Module 4: An Introduction to Bayesian Modelling and Stan

Now that we have our data and have forecasted our future predictor values, it’s time to understand how we’re going to model it. We are using a Bayesian approach, which is a powerful framework for statistical modelling, especially when it comes to quantifying uncertainty.

1. What is Bayesian Inference?

At its core, Bayesian inference is a way of updating our beliefs in the face of new evidence. It’s a mathematical formalization of how we learn.

Imagine you think there’s a 50% chance of rain today. You look outside and see dark clouds. You might update your belief to a 90% chance of rain. That’s Bayesian thinking!

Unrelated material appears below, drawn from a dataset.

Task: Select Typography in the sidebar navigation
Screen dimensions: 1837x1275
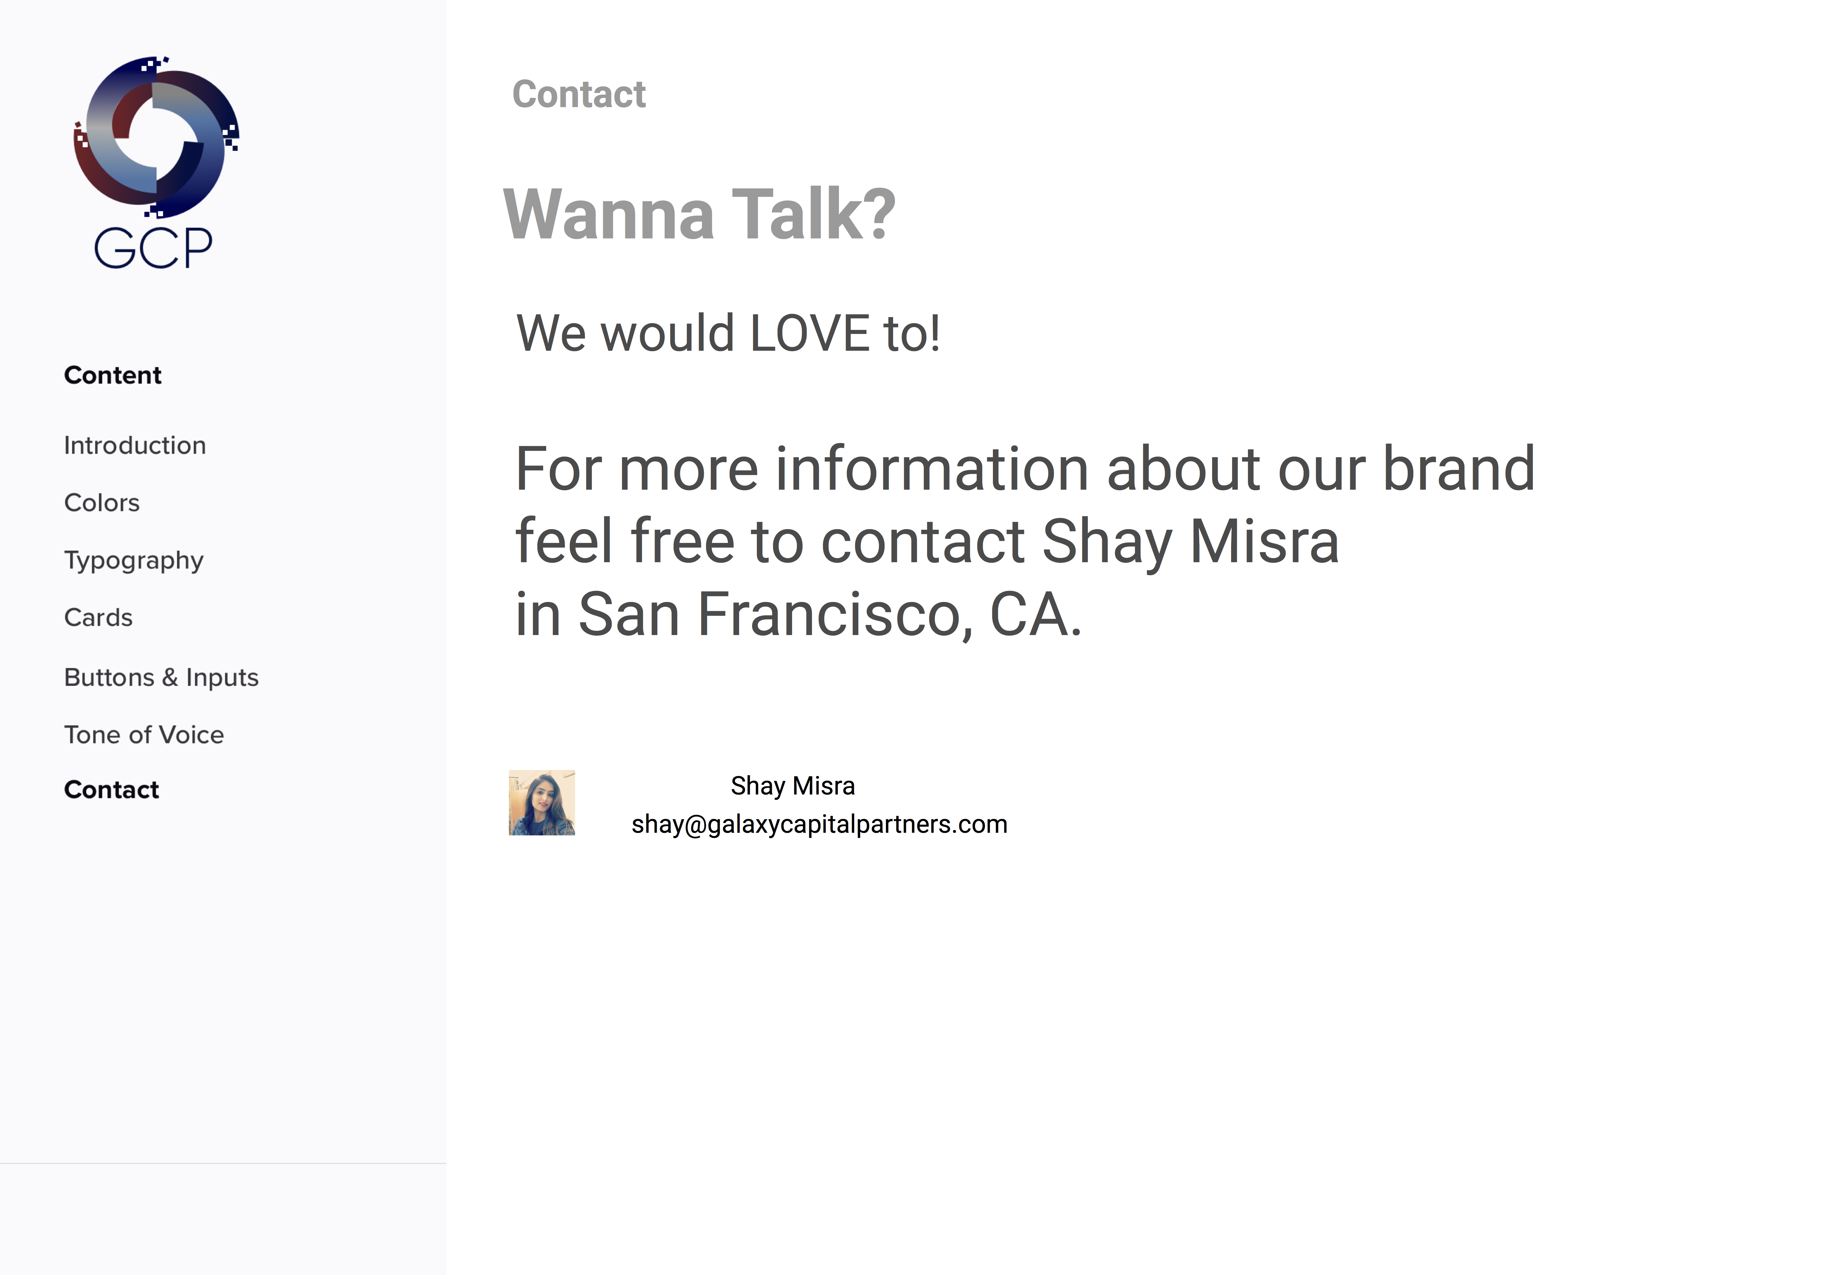Action: (x=133, y=560)
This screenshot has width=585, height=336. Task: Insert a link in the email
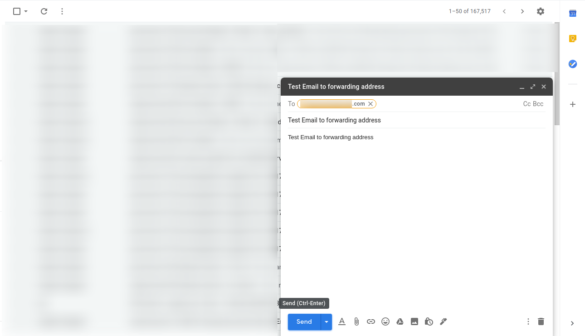(x=371, y=321)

In statistical terms, it works like this:

  • Prior Belief (Prior): What we believe about something before seeing the data. For example, we might have a general idea of how many staff absences are “normal.”
  • Evidence (Likelihood): The data we collect. In our case, this is the nhs_opel_data.csv file.
  • Updated Belief (Posterior): The combination of our prior beliefs and the evidence. This is the result of our model—a new, more informed understanding of the situation.

The key output of a Bayesian model is not a single number, but a probability distribution. Instead of saying “the effect of staff absences is 0.08,” a Bayesian model says, “we are 95% certain that the effect of staff absences is between 0.06 and 0.10.” This is incredibly useful for decision-making under uncertainty.

2. Why Use a Bayesian Approach for this Problem?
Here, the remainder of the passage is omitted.